Researchers led by Carnegie Mellon University physicist Markus Deserno and University of Konstanz (Germany) chemist Christine Peter have developed a computer simulation that crushes viral capsids. By allowing researchers to see how the tough shells break apart, the simulation provides a computational window for looking at how viruses and proteins assemble. The study is published in the October issue of The European Physical Journal Special Topics.
“The concept of breaking something to see how it’s made isn’t new. It’s what’s being done at particle accelerators and in materials science labs worldwide—not to mention by toddlers who break their toys to see what’s inside,” said Deserno, a professor in the department of physics and member of the department’s Biological Physics Initiative. “With a simulation we can build the virus, crush it and see what happens at a very high level of resolution.”
Viral capsids, the protein shells that encapsulate and transport the viral genome, are one of nature’s strongest nanocontainers. The shells are made when copies of capsid proteins spontaneously come together and assemble into a round, geometric shell. Understanding how these proteins come together to form capsids may help researchers to make similar nanocontainers for a variety of uses, including targeted drug delivery. Additionally, the simulation could fill a void for virologists, allowing them to study the stages of viral assembly that they aren’t able to see experimentally.
Studying the self-assembly of viral capsids is difficult. Most viruses are too small – about 30 to 50 nanometers – and the capsid proteins come together too rapidly for their assembly to be seen using traditional microscopy. As an alternative, Deserno and colleagues thought that a better way to learn about capsid assembly might be to see what happens when an already formed capsid breaks apart.
To do this, Deserno and colleagues created a coarse-grained model of the Cowpea Chlorotic Mottle Virus (CCMV) capsid. In the simulation, they applied forces to the capsid and viewed how it responded to those forces.
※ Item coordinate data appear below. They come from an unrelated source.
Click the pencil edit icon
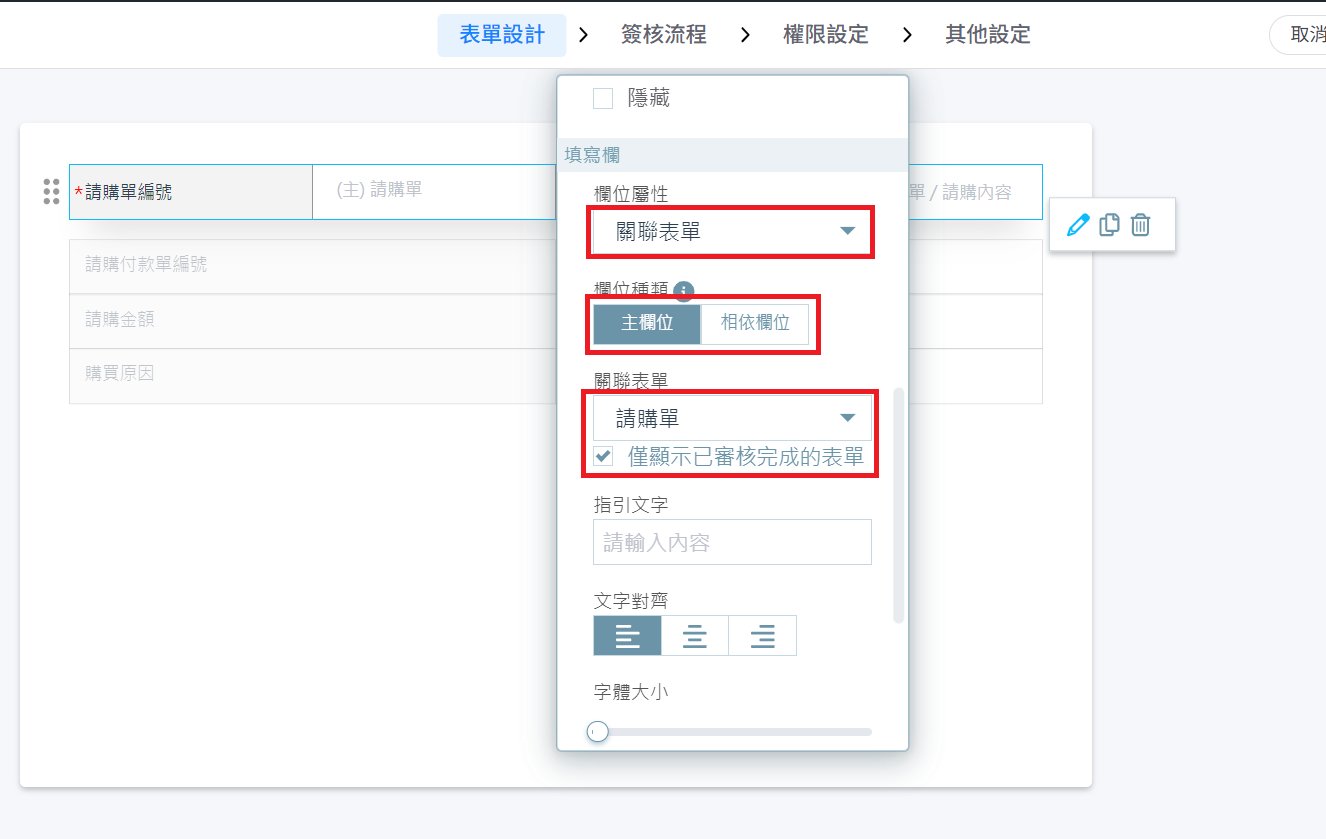 [1077, 225]
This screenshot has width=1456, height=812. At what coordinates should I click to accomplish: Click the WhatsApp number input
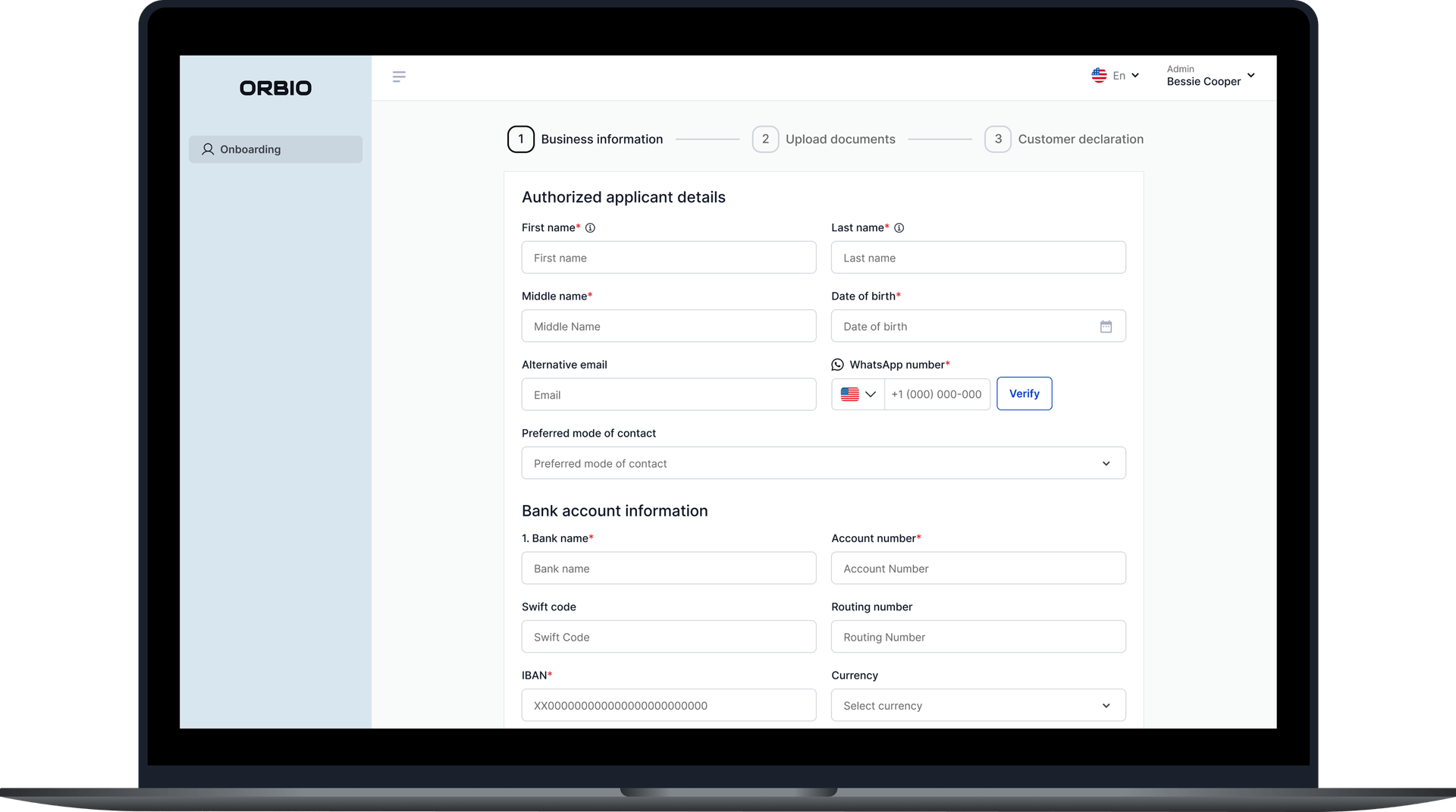tap(937, 394)
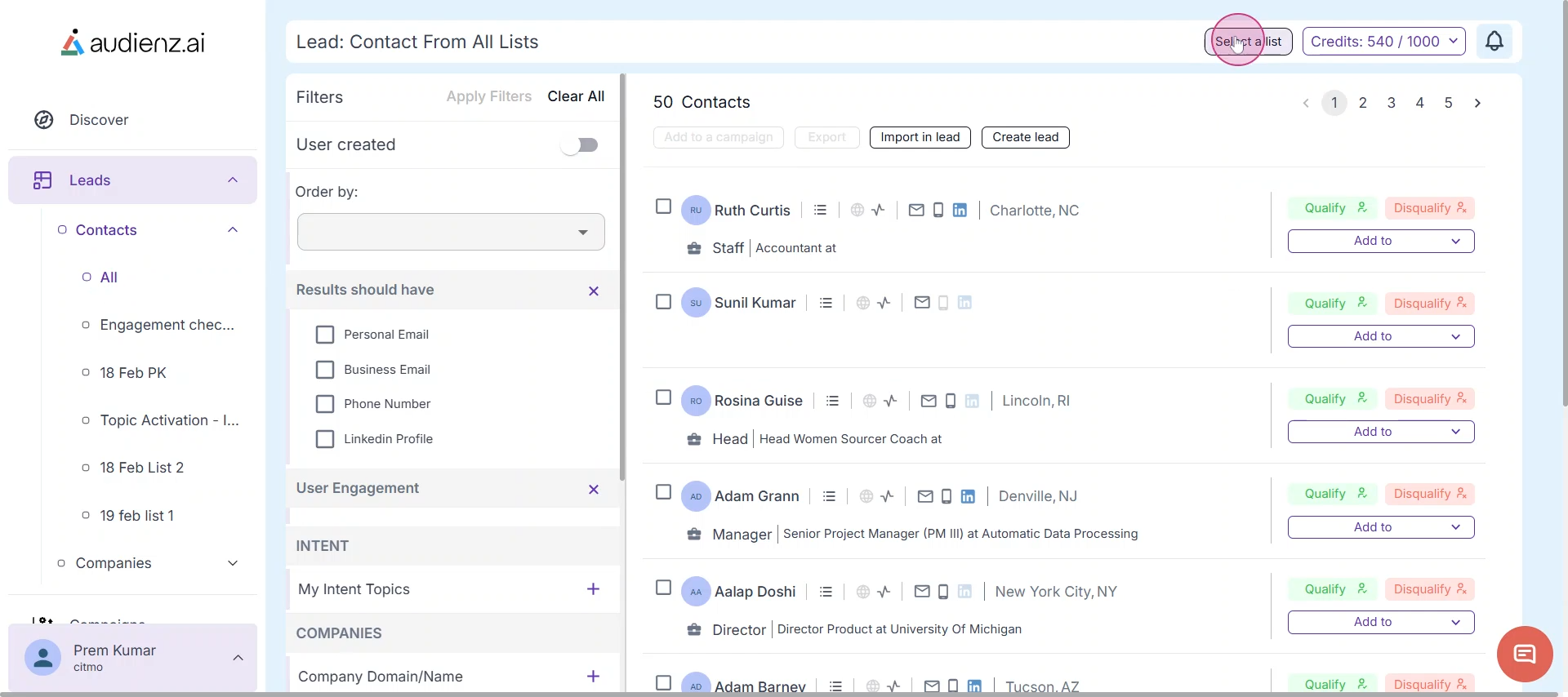Click Clear All filters link

(x=576, y=96)
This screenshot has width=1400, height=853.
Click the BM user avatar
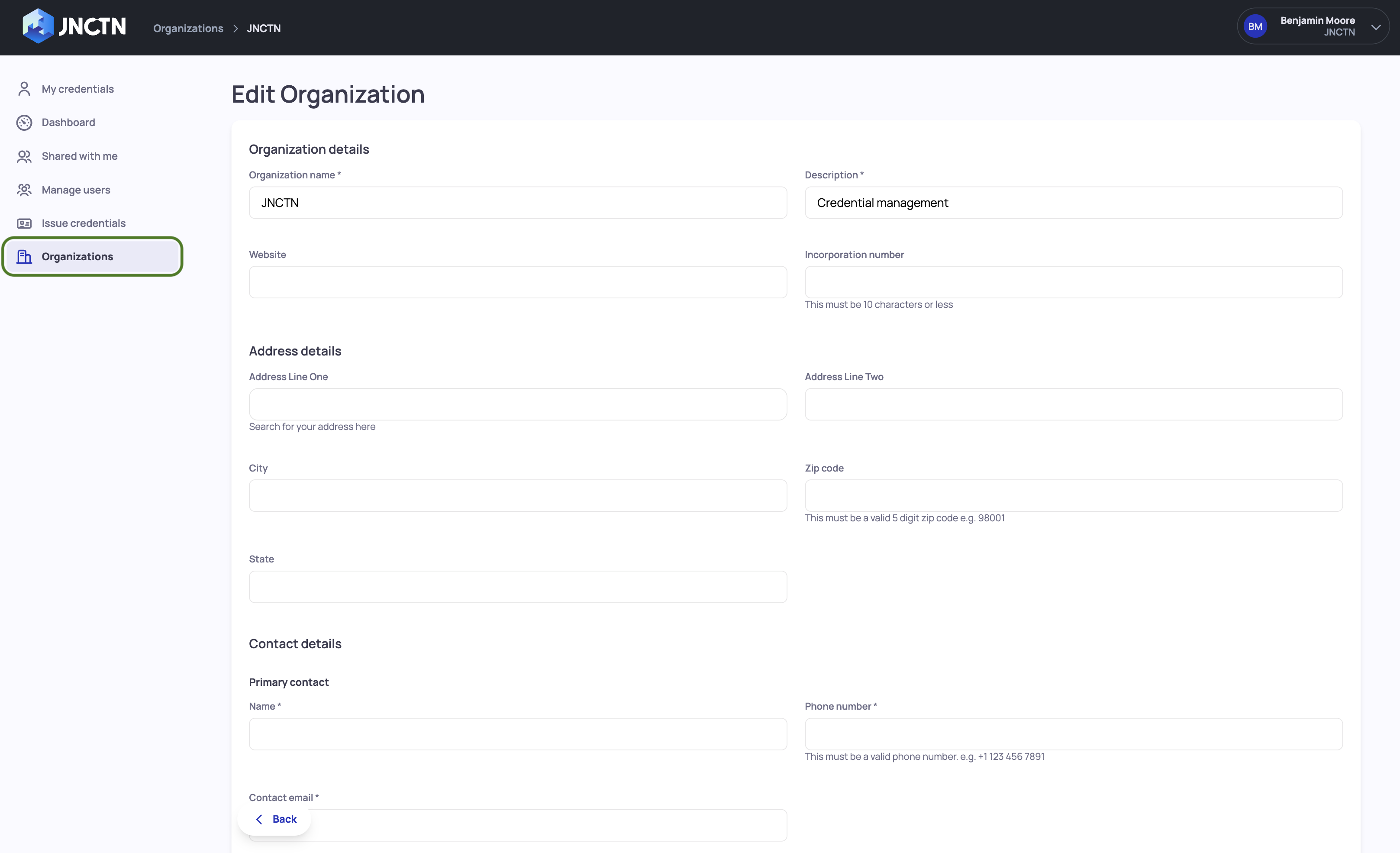pos(1255,27)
Their model is based on the MARTINI force field, a commonly used coarse-grained model, with an added stabilizing network within the individual proteins that compensated for the model’s shortcomings in stabilizing a protein’s folding geometry.
The CCMV capsid is made up of 180 identical proteins. In assembly, the proteins first form pairs, called dimers, and those dimers then join together at interfaces. While the proteins are the same, the interfaces can be different. At some locations on the capsid, five proteins meet; at others, six. In the simulation, the researchers found that when force was applied to the capsid, the capsid would start to fracture at the hexametric interfaces first, indicating that those protein-protein contacts were weaker than those at the pentametric interfaces. In contrast, the pentametric contacts never broke. Since stronger connections assemble first and weaker ones assemble later, the researchers can use this information to begin to recreate how the capsid formed.
In the simulation, the researchers also found a likely explanation for a strange structural feature found in the CCMV capsid. At the center of the hexametric association site, the tail-ends of the six proteins come together and form a beta barrel. Beta barrels are coiled secondary protein structures. The researchers believe that they act to provide further late-stage stabilization to the weaker hexametric interfaces.
The research was funded by the Volkswagen Foundation. Additional authors include: Venkatramanan Krishnamani, former CMU postdoc now at the University of Iowa; and Christoph Globisch and Christine Peter, University of Konstanz, Germany and Max-Planck Institute for Polymer Research, Mainz, Germany.